- Record excerpts -
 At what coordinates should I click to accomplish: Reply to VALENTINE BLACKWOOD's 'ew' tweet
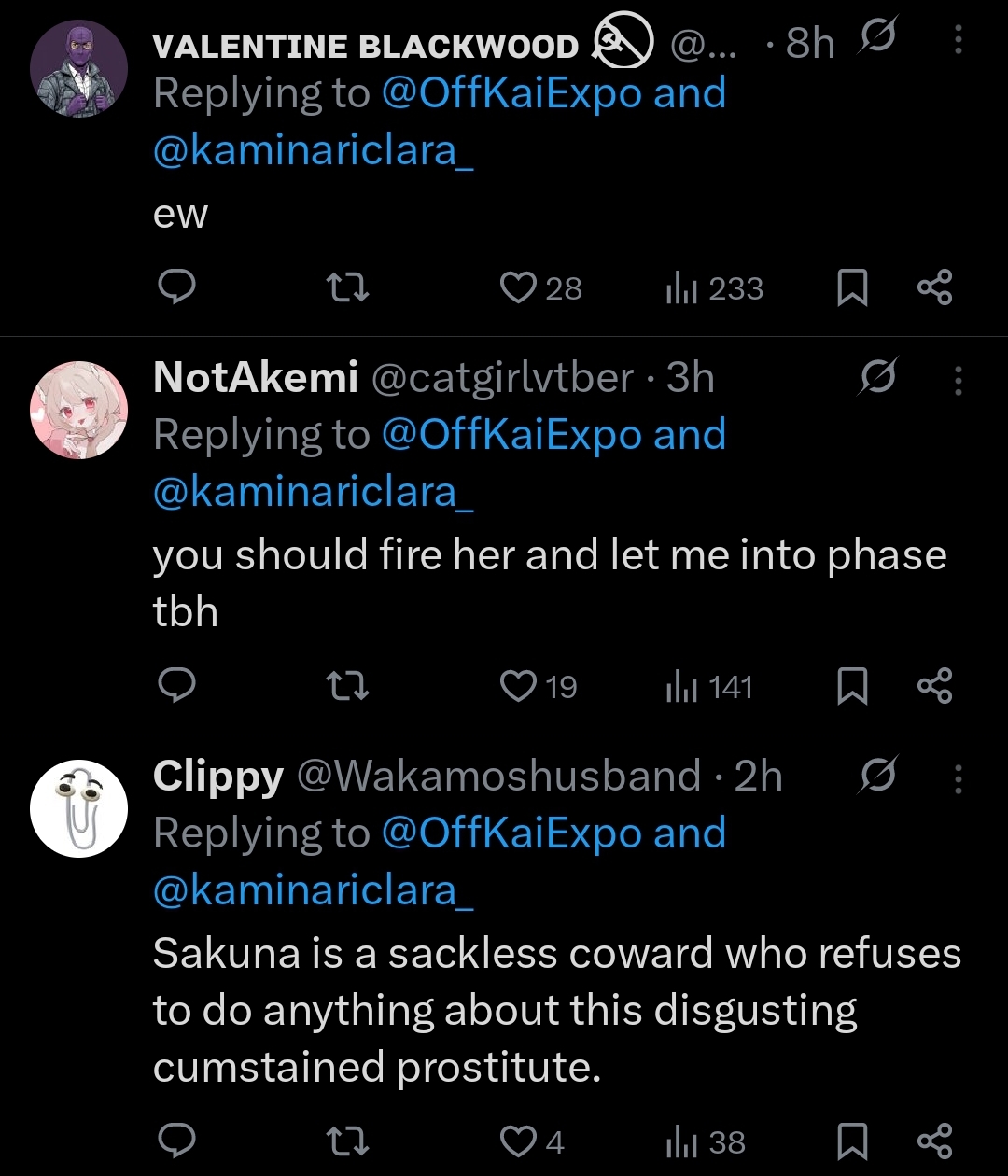(175, 288)
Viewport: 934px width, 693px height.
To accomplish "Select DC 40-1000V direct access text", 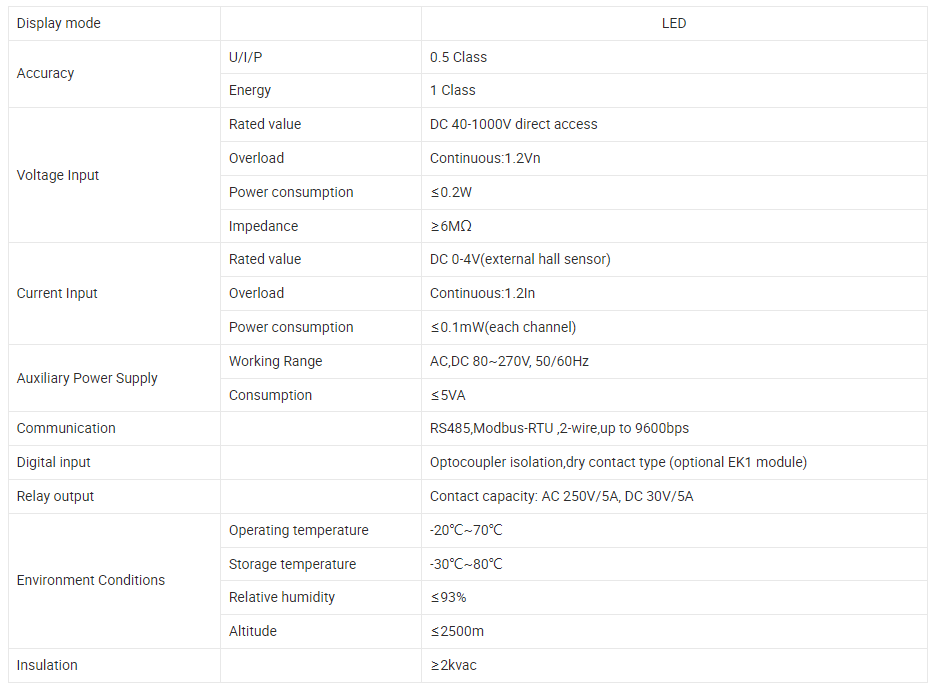I will [x=513, y=124].
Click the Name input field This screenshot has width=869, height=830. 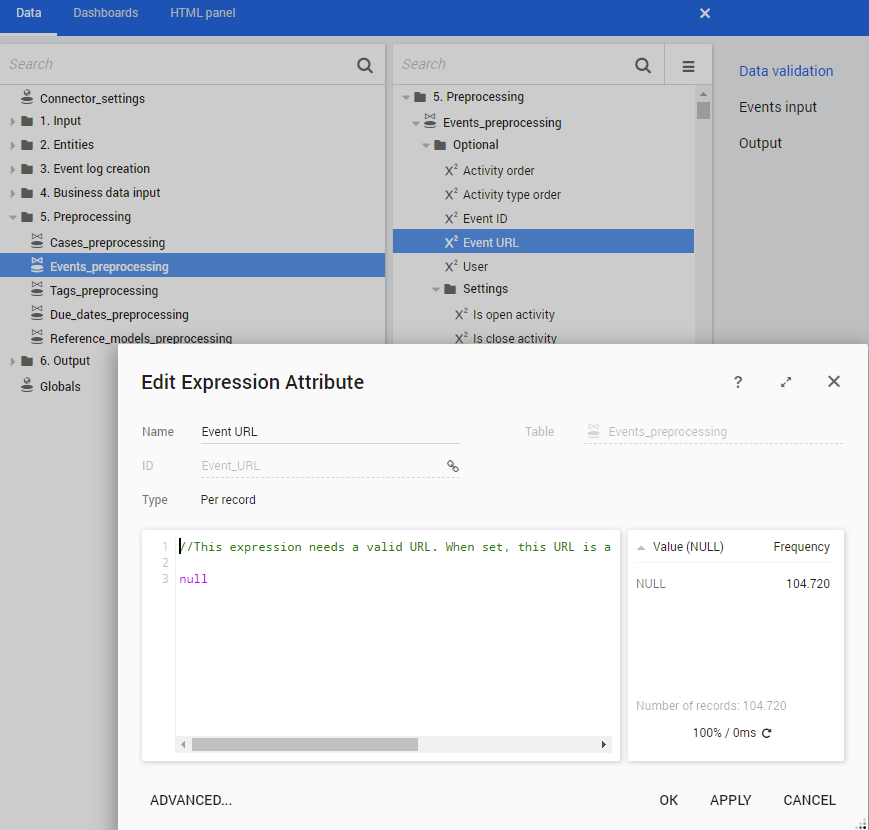(330, 432)
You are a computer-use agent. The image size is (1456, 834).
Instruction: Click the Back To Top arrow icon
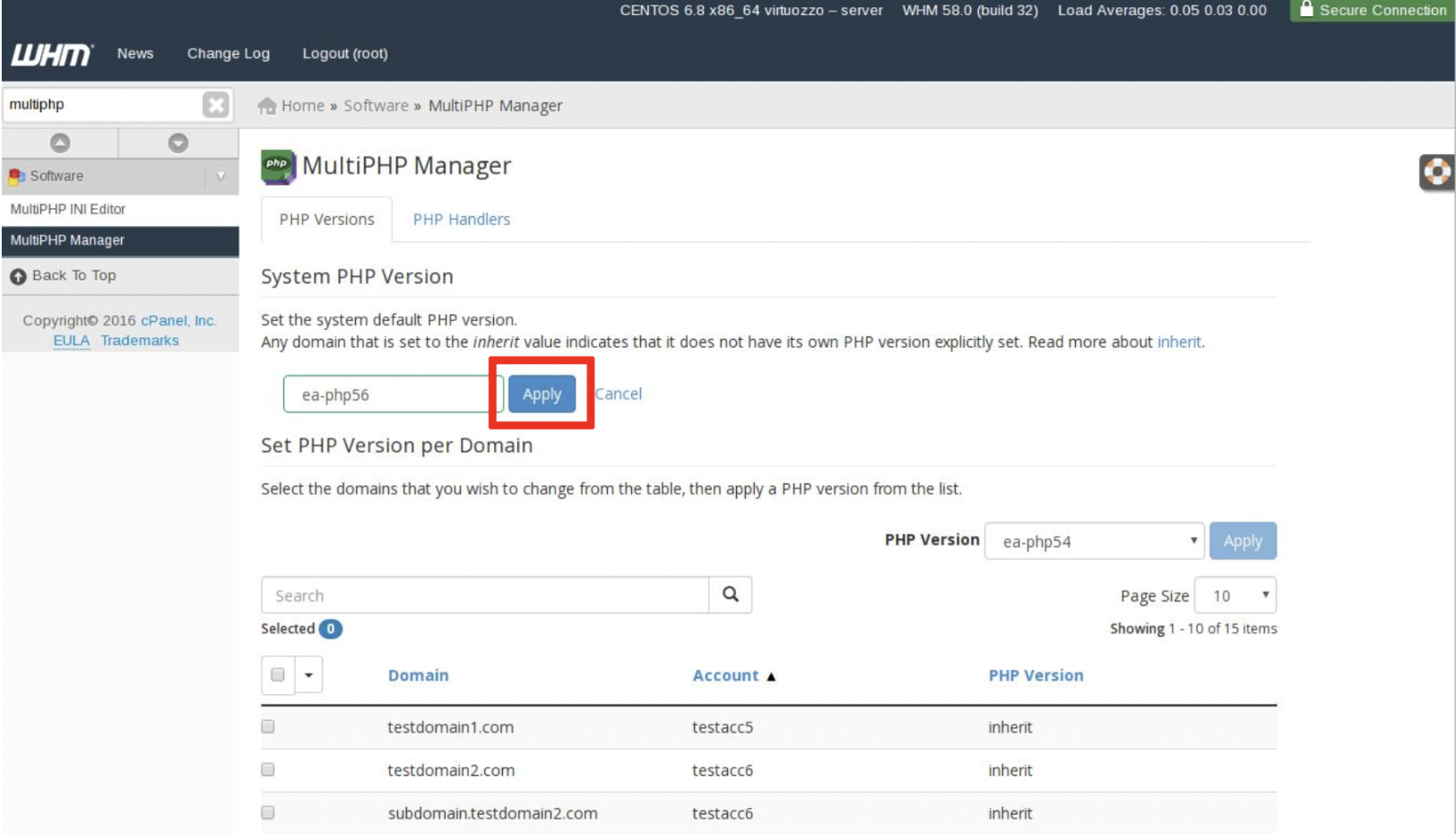(x=18, y=276)
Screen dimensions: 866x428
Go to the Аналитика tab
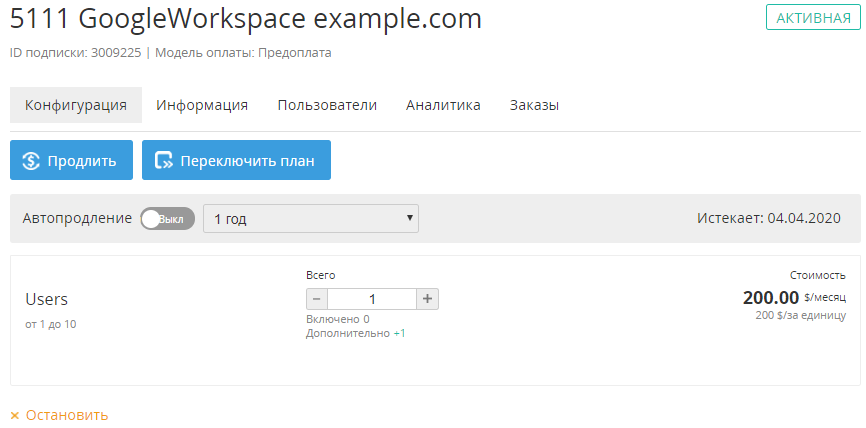443,105
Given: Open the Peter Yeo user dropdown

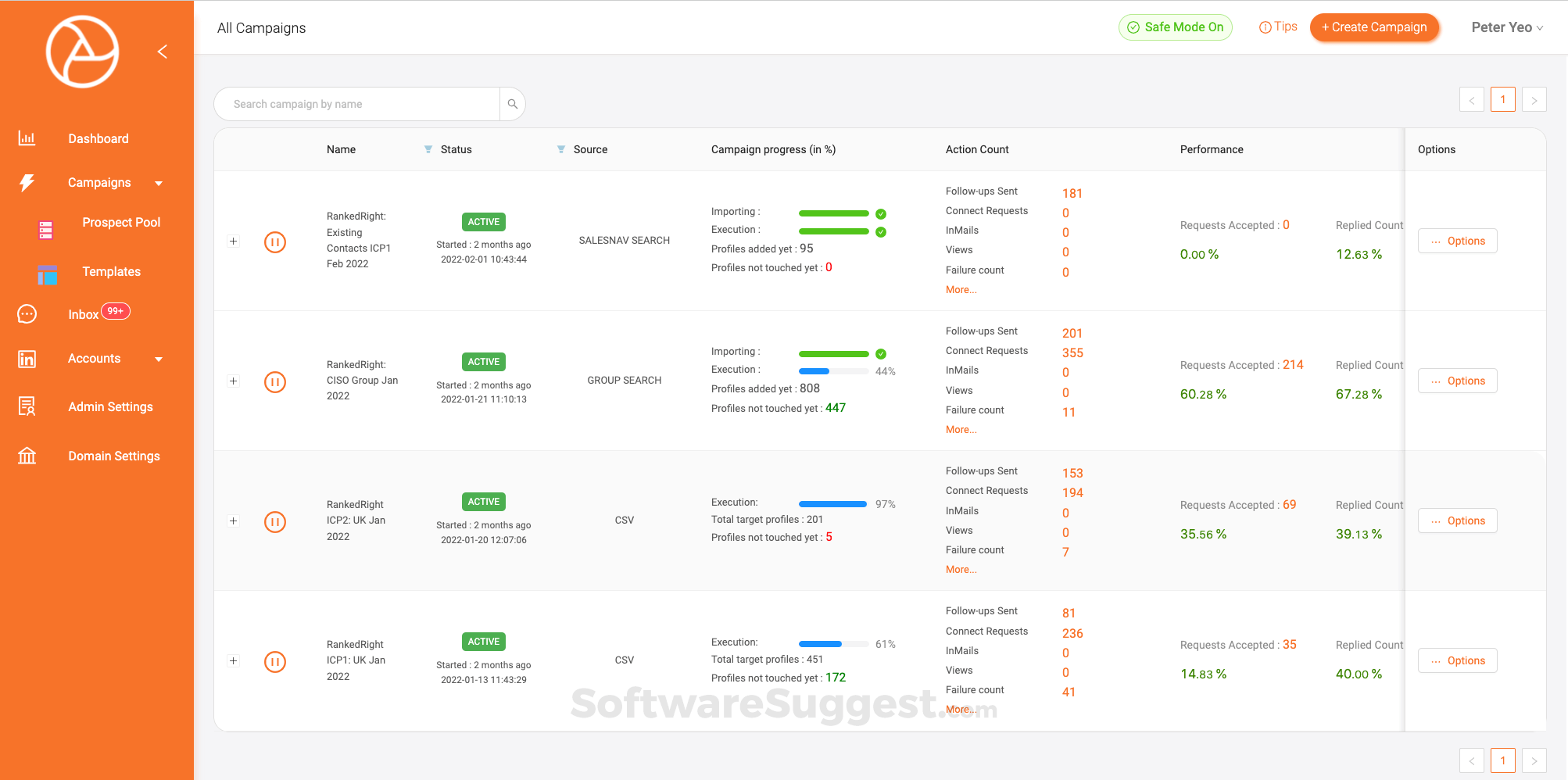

- Task to complete -
The line that contains "Instruction: Click the Back To Top arrow icon" begins the range and the last line of the entries ends it; print that range exactly, without pictures.

- Solved problem -
Instruction: Click the Back To Top arrow icon
(x=18, y=276)
Screen dimensions: 866x428
Go to the Аналитика tab
443,105
Given: Open the Peter Yeo user dropdown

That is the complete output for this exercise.